Work request:
The listing below is to be copied in full, line by line.

____________________

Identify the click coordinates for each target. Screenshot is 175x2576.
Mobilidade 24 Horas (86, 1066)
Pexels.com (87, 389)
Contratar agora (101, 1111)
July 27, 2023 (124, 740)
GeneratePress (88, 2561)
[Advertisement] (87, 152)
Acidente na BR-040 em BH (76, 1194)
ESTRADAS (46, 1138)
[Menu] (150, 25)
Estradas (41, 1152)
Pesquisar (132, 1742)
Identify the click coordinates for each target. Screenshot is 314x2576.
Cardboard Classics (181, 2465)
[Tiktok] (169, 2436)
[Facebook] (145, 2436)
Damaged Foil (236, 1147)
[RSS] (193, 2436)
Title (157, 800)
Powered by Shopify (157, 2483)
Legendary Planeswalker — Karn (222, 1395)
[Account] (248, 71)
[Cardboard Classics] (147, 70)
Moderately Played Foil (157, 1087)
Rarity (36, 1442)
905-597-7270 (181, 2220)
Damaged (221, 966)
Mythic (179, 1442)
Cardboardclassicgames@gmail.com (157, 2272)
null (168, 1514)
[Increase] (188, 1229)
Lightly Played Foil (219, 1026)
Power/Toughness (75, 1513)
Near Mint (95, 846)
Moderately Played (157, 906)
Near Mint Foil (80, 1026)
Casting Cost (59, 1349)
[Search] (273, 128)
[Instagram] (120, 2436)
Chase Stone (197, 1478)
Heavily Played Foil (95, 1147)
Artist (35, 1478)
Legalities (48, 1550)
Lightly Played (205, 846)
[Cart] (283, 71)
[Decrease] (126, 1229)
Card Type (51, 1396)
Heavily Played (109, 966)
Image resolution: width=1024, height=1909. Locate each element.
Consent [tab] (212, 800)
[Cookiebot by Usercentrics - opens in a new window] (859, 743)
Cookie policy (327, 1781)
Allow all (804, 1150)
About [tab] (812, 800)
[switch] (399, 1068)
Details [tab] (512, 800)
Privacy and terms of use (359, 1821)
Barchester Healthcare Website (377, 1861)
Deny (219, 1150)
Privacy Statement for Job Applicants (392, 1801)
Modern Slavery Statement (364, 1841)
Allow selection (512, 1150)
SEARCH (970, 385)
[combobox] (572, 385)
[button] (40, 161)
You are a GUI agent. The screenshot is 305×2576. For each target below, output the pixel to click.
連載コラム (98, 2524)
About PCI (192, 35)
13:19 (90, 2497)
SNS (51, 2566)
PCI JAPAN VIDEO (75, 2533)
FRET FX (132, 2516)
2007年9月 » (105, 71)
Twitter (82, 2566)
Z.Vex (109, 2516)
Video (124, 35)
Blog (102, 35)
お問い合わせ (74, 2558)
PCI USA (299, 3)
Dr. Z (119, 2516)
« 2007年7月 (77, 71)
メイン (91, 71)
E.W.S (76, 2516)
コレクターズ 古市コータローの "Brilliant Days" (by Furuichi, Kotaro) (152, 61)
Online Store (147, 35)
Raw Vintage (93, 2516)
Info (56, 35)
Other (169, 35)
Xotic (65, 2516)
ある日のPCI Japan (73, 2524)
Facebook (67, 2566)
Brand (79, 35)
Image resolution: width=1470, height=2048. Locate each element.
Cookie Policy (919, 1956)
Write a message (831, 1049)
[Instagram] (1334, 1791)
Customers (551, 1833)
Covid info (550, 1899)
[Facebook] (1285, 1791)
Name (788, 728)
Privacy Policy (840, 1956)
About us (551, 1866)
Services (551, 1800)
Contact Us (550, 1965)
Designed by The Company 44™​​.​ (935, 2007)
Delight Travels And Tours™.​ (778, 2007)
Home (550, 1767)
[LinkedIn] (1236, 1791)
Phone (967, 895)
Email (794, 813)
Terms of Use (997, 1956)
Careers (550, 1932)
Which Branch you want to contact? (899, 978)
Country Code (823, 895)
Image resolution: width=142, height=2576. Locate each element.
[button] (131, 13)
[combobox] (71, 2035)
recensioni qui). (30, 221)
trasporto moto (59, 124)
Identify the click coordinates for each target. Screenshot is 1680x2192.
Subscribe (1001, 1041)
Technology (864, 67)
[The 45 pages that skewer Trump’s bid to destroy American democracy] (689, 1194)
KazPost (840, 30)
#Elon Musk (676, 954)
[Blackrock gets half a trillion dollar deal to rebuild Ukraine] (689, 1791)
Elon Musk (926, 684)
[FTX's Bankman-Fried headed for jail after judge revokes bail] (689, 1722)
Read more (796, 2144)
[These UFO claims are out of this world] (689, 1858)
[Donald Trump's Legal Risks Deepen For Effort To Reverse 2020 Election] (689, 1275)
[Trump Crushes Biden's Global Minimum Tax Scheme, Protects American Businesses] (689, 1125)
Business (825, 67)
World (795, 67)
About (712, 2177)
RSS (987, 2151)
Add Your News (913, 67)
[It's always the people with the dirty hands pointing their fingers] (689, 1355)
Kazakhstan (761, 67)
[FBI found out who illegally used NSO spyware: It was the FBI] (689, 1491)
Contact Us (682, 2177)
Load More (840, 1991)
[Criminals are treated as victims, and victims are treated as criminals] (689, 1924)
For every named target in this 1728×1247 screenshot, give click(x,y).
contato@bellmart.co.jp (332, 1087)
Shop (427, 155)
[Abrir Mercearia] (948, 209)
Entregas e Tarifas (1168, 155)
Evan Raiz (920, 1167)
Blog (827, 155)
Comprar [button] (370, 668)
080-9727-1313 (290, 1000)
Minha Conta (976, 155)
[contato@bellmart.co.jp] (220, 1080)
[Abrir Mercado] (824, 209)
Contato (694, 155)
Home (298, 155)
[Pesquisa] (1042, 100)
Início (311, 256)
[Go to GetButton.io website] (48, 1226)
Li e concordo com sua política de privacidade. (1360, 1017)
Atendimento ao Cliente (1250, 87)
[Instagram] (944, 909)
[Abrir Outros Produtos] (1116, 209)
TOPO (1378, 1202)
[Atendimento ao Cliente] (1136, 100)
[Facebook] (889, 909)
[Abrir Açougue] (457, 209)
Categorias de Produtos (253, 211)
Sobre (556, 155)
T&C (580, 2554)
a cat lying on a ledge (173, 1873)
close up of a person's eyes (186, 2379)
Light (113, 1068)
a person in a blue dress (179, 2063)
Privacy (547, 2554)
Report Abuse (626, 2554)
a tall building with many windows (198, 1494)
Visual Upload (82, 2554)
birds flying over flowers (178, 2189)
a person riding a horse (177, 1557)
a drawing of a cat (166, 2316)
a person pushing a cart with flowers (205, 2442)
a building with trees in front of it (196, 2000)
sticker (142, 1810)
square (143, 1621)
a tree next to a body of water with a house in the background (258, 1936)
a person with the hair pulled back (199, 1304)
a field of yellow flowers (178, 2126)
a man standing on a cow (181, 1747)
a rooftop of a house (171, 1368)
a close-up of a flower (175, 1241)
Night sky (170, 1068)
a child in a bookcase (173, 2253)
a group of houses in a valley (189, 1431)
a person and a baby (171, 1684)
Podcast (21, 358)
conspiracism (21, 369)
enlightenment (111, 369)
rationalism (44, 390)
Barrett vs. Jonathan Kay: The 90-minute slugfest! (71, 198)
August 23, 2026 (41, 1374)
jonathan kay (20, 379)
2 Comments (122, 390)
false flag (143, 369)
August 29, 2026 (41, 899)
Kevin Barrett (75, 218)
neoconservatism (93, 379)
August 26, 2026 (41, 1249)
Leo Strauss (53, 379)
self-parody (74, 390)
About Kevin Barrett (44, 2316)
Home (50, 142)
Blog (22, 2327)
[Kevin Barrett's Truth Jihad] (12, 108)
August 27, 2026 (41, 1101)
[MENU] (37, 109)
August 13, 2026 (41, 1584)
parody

____________________

Result for this exercise:
Identify the click coordinates for each target. Screenshot is 175x2576.
Mobilidade 24 Horas (86, 1066)
Pexels.com (87, 389)
Contratar agora (101, 1111)
July 27, 2023 (124, 740)
GeneratePress (88, 2561)
[Advertisement] (87, 152)
Acidente na BR-040 em BH (76, 1194)
ESTRADAS (46, 1138)
[Menu] (150, 25)
Estradas (41, 1152)
Pesquisar (132, 1742)
Identify the click coordinates for each target. Screenshot is 314x2576.
Cardboard Classics (181, 2465)
[Tiktok] (169, 2436)
[Facebook] (145, 2436)
Damaged Foil (236, 1147)
[RSS] (193, 2436)
Title (157, 800)
Powered by Shopify (157, 2483)
Legendary Planeswalker — Karn (222, 1395)
[Account] (248, 71)
[Cardboard Classics] (147, 70)
Moderately Played Foil (157, 1087)
Rarity (36, 1442)
905-597-7270 (181, 2220)
Damaged (221, 966)
Mythic (179, 1442)
Cardboardclassicgames@gmail.com (157, 2272)
null (168, 1514)
[Increase] (188, 1229)
Lightly Played Foil (219, 1026)
Power/Toughness (75, 1513)
Near Mint (95, 846)
Moderately Played (157, 906)
Near Mint Foil (80, 1026)
Casting Cost (59, 1349)
[Search] (273, 128)
[Instagram] (120, 2436)
Chase Stone (197, 1478)
Heavily Played Foil (95, 1147)
Artist (35, 1478)
Legalities (48, 1550)
Lightly Played (205, 846)
[Cart] (283, 71)
[Decrease] (126, 1229)
Card Type (51, 1396)
Heavily Played (109, 966)
Image resolution: width=1024, height=1909. Locate each element.
Consent [tab] (212, 800)
[Cookiebot by Usercentrics - opens in a new window] (859, 743)
Cookie policy (327, 1781)
Allow all (804, 1150)
About [tab] (812, 800)
[switch] (399, 1068)
Details [tab] (512, 800)
Privacy and terms of use (359, 1821)
Barchester Healthcare Website (377, 1861)
Deny (219, 1150)
Privacy Statement for Job Applicants (392, 1801)
Modern Slavery Statement (364, 1841)
Allow selection (512, 1150)
SEARCH (970, 385)
[combobox] (572, 385)
[button] (40, 161)
You are a GUI agent. The screenshot is 305×2576. For each target below, output the pixel to click.
連載コラム (98, 2524)
About PCI (192, 35)
13:19 (90, 2497)
SNS (51, 2566)
PCI JAPAN VIDEO (75, 2533)
FRET FX (132, 2516)
2007年9月 » (105, 71)
Twitter (82, 2566)
Z.Vex (109, 2516)
Video (124, 35)
Blog (102, 35)
お問い合わせ (74, 2558)
PCI USA (299, 3)
Dr. Z (119, 2516)
« 2007年7月 (77, 71)
メイン (91, 71)
E.W.S (76, 2516)
コレクターズ 古市コータローの "Brilliant Days" (by Furuichi, Kotaro) (152, 61)
Online Store (147, 35)
Raw Vintage (93, 2516)
Info (56, 35)
Other (169, 35)
Xotic (65, 2516)
ある日のPCI Japan (73, 2524)
Facebook (67, 2566)
Brand (79, 35)
Image resolution: width=1470, height=2048. Locate each element.
Cookie Policy (919, 1956)
Write a message (831, 1049)
[Instagram] (1334, 1791)
Customers (551, 1833)
Covid info (550, 1899)
[Facebook] (1285, 1791)
Name (788, 728)
Privacy Policy (840, 1956)
About us (551, 1866)
Services (551, 1800)
Contact Us (550, 1965)
Designed by The Company 44™​​.​ (935, 2007)
Delight Travels And Tours™.​ (778, 2007)
Home (550, 1767)
[LinkedIn] (1236, 1791)
Phone (967, 895)
Email (794, 813)
Terms of Use (997, 1956)
Careers (550, 1932)
Which Branch you want to contact? (899, 978)
Country Code (823, 895)
Image resolution: width=142, height=2576. Locate each element.
[button] (131, 13)
[combobox] (71, 2035)
recensioni qui). (30, 221)
trasporto moto (59, 124)
Identify the click coordinates for each target. Screenshot is 1680x2192.
Subscribe (1001, 1041)
Technology (864, 67)
[The 45 pages that skewer Trump’s bid to destroy American democracy] (689, 1194)
KazPost (840, 30)
#Elon Musk (676, 954)
[Blackrock gets half a trillion dollar deal to rebuild Ukraine] (689, 1791)
Elon Musk (926, 684)
[FTX's Bankman-Fried headed for jail after judge revokes bail] (689, 1722)
Read more (796, 2144)
[These UFO claims are out of this world] (689, 1858)
[Donald Trump's Legal Risks Deepen For Effort To Reverse 2020 Election] (689, 1275)
[Trump Crushes Biden's Global Minimum Tax Scheme, Protects American Businesses] (689, 1125)
Business (825, 67)
World (795, 67)
About (712, 2177)
RSS (987, 2151)
Add Your News (913, 67)
[It's always the people with the dirty hands pointing their fingers] (689, 1355)
Kazakhstan (761, 67)
[FBI found out who illegally used NSO spyware: It was the FBI] (689, 1491)
Contact Us (682, 2177)
Load More (840, 1991)
[Criminals are treated as victims, and victims are treated as criminals] (689, 1924)
For every named target in this 1728×1247 screenshot, give click(x,y).
contato@bellmart.co.jp (332, 1087)
Shop (427, 155)
[Abrir Mercearia] (948, 209)
Entregas e Tarifas (1168, 155)
Evan Raiz (920, 1167)
Blog (827, 155)
Comprar [button] (370, 668)
080-9727-1313 (290, 1000)
Minha Conta (976, 155)
[contato@bellmart.co.jp] (220, 1080)
[Abrir Mercado] (824, 209)
Contato (694, 155)
Home (298, 155)
[Pesquisa] (1042, 100)
Início (311, 256)
[Go to GetButton.io website] (48, 1226)
Li e concordo com sua política de privacidade. (1360, 1017)
Atendimento ao Cliente (1250, 87)
[Instagram] (944, 909)
[Abrir Outros Produtos] (1116, 209)
TOPO (1378, 1202)
[Atendimento ao Cliente] (1136, 100)
[Facebook] (889, 909)
[Abrir Açougue] (457, 209)
Categorias de Produtos (253, 211)
Sobre (556, 155)
T&C (580, 2554)
a cat lying on a ledge (173, 1873)
close up of a person's eyes (186, 2379)
Light (113, 1068)
a person in a blue dress (179, 2063)
Privacy (547, 2554)
Report Abuse (626, 2554)
a tall building with many windows (198, 1494)
Visual Upload (82, 2554)
birds flying over flowers (178, 2189)
a person riding a horse (177, 1557)
a drawing of a cat (166, 2316)
a person pushing a cart with flowers (205, 2442)
a building with trees in front of it (196, 2000)
sticker (142, 1810)
square (143, 1621)
a tree next to a body of water with a house in the background (258, 1936)
a person with the hair pulled back (199, 1304)
a field of yellow flowers (178, 2126)
a man standing on a cow (181, 1747)
a rooftop of a house (171, 1368)
a close-up of a flower (175, 1241)
Night sky (170, 1068)
a child in a bookcase (173, 2253)
a group of houses in a valley (189, 1431)
a person and a baby (171, 1684)
Podcast (21, 358)
conspiracism (21, 369)
enlightenment (111, 369)
rationalism (44, 390)
Barrett vs. Jonathan Kay: The 90-minute slugfest! (71, 198)
August 23, 2026 (41, 1374)
jonathan kay (20, 379)
2 Comments (122, 390)
false flag (143, 369)
August 29, 2026 (41, 899)
Kevin Barrett (75, 218)
neoconservatism (93, 379)
August 26, 2026 (41, 1249)
Leo Strauss (53, 379)
self-parody (74, 390)
About Kevin Barrett (44, 2316)
Home (50, 142)
Blog (22, 2327)
[Kevin Barrett's Truth Jihad] (12, 108)
August 27, 2026 (41, 1101)
[MENU] (37, 109)
August 13, 2026 (41, 1584)
parody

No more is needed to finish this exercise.